2) Even if the instant transaction was between the Plaintiff and Korea AADT, the former Value-Added Tax-Related Act and subordinate statutes stipulate that the zero-rate tax shall apply to the goods that are delivered to a domestic business entity designated by a foreign corporation even if a contract was concluded with a foreign corporation (Article 11(1)4 of the former Value-Added Tax Act, and Article 26(1)1(a) of the Enforcement Decree of the same Act) only if certain requirements are met, etc., (Article 11(1)4 of the former Value-Added Tax Act, and Article 26(1)1(a) of the Enforcement Decree of the same Act. As long as the Plaintiff’s delivery of the instant printed circuit board, which is a domestic business entity, to China, is included in the goods exported to which zero-rate tax is applied, the instant printed circuit board is more strict in the process of issuing a certificate of completion of declaration on exportation than the local letter of credit or purchase certificate under Article 24(2)1 of the former Enforcement Decree of the Value-Added Tax Act.

B. Relevant statutes

The entries in the attached Table-related statutes are as follows.

C. Facts of recognition

1) On February 25, 2009, the Plaintiff drafted a contract for the supply of goods (hereinafter “instant supply contract”) with Korea Aadiex with the following content.

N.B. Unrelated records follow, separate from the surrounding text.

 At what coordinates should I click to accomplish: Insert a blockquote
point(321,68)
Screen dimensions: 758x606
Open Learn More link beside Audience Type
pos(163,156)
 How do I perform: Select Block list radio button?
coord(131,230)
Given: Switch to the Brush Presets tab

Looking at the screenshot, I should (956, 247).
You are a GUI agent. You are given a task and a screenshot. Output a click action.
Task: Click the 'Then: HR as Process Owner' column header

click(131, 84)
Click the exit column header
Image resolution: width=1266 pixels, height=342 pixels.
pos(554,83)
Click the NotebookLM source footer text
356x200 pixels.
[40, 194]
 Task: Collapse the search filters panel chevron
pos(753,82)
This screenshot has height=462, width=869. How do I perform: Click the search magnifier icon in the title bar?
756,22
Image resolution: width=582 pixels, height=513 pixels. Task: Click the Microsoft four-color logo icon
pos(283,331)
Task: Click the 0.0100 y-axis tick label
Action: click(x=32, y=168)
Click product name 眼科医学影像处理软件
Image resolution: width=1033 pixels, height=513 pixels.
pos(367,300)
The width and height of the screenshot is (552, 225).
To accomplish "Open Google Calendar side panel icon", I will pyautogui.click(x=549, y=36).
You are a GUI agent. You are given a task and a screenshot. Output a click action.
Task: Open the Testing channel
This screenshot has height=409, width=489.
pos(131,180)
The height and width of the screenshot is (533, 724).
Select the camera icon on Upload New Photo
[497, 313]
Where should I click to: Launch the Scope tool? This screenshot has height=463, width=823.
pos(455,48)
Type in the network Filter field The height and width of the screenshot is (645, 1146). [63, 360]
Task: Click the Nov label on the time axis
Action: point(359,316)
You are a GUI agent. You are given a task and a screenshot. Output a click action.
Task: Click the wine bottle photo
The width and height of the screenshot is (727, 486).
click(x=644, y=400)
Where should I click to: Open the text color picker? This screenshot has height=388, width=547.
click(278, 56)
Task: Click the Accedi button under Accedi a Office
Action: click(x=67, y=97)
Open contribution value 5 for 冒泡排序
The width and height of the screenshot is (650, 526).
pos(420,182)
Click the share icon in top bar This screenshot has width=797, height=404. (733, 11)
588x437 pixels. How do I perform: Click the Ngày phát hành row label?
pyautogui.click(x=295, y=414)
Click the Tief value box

As regards the printed circuit board supplied by the Plaintiff, Korea AadiT and the Plaintiff are as follows:

Article 3 (Orders for Products)

1. The purchase order of the product shall be supplied by the Plaintiff in accordance with the purchase order of the product issued by Korea Aadiex.

3. The Plaintiff must receive a purchase order from Korea Aadiex, verify the delivery schedule, and then follow the due date for payment.

Article 4 (Transportation, Delivery, and Inspection of Products)

1. The completion of delivery of the product is confirmed at the designated location of a Aadiex in Korea, and the costs associated with transportation are borne by the Plaintiff.

2. Korea A.I.T. shall, as soon as the delivery of products from the Plaintiff is made by quantitative and Insp Section, notify the Plaintiff without delay and shall be returned, exchanged, or compensated.

3. The plaintiff shall seal the result of shipment inspection at the time of shipment of the product, and the standard of shipment inspection shall be inspected in accordance with the approved source approved by the Korea Aaditech.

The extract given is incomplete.